The FCC requires TV stations to air at least three hours of educational and informational programming per week, and Markey has told Martin he thinks it is within the FCC's authority to rule that junk food ads in such shows would disqualify them for meeting that requirement. “If a show is telling a kid to eat an apple and exercise, and then the ads promote junk food, it undermines the intent of the law,” he told B&C recently.

A concerned Martin said he was “excited about the task force's opportunity to formulate a plan of action,” but said last week that “if something isn't able to come out of that process, then I would take a look at what the commission could do directly under its current authority.”

Verizon Sues FCC

Verizon Communications filed suit in the D.C. court against the Federal Communications Commission over its rules for auctioning of spectrum being reclaimed from TV broadcasters in the switch to digital, calling those rules arbitrary and capricious.

The FCC voted six weeks ago to make a block of that 700-megahertz spectrum large enough for a new national wireless service subject to open access conditions. The auction has to begin by January 2008 by order of Congress.

Those open-access conditions would allow consumers to attach a variety of devices to any national wireless service employing the spectrum. That would represent a break from the model of Verizon and others that effectively bundle their service with a particular handset —think AT&T and iPhone.

In the filing with the D.C. U.S. Court of Appeals, Verizon said the FCC's decision was a violation of the Constitution and administrative procedures, arbitrary, capricious, “unsupported by substantial evidence” and, if that was not enough, otherwise contrary to law.

The suit does not take aim at all the rules, just the ones putting access conditions on the C block of spectrum.

The court is not expected to set the briefing schedule before next month.

A protracted lawsuit could throw a monkeywrench into the timetable for the digital-TV transition, since money from that auction—estimated at $10 billion-$15 billion—is being used to fund the subsidy program for DTV-to-analog converter boxes so that analog-only sets can still receive an over-the-air picture after the digital transition. Some of the money is also being used to fund first-responder communications.

National Telecommunications & Information Administration chief John Kneuer, who has to oversee the converter-box program, has already started spending some of the money, which is to be deposited in the treasury by next June.

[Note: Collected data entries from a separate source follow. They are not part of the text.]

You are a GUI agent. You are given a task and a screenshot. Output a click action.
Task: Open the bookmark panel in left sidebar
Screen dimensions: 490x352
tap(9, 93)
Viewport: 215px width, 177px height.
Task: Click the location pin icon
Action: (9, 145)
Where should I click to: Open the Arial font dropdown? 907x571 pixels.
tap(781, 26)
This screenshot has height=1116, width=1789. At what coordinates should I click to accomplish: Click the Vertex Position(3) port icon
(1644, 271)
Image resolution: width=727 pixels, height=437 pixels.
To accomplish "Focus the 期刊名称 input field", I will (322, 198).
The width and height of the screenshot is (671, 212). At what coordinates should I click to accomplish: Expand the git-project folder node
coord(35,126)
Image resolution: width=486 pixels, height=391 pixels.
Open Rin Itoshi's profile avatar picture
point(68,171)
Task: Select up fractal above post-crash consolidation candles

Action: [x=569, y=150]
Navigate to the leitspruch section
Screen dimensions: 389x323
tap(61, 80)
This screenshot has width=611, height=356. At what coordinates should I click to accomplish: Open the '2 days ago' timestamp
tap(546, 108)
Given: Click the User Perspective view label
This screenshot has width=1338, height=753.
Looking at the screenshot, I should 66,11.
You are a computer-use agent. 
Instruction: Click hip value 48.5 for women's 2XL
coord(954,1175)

The FCC would not comment on pending litigation and Verizon would not comment on the filing. Free Press, which had pushed for the access conditions, had no such reluctance, calling the Verizon move an attempt to “use the courts to protect the status quo of control over America's wireless marketplace.”—John Eggerton

LIN TV in Retrans Fight in Conn.

A clash over retransmission consent between LIN TV and cable company MetroCast Cablevision might cause some 40,000 cable subscribers in eastern Connecticut to lose broadcast signals as of Oct. 7.

The parties have failed to negotiate a fee for MetroCast airing the signals for LIN stations WTNH New Haven, WCTX New Haven and WPRI Providence, R.I.

Said LIN executive vice president of digital media Gregory M. Schmidt in a statement, “We have successfully reached agreements with other multichannel providers including cable operators, telephone companies and satellite providers, all of which have acknowledged the value of LIN TV's stations, and hope we can reach an agreement with MetroCast soon.”

MetroCast spun it differently: General manager John Dee said LIN “has rejected multiple offers by MetroCast over the last nine months to continue carrying the stations on the MetroCast cable system for consideration that MetroCast firmly believes is fair and equitable and that is entirely consistent with MetroCast's offers accepted by other broadcasters in the marketplace.”

Dee said MetroCast would air New England Cable News in the missing channels' slots, along with other “alternative programming.”

LIN outlined its case on a dedicated Web site.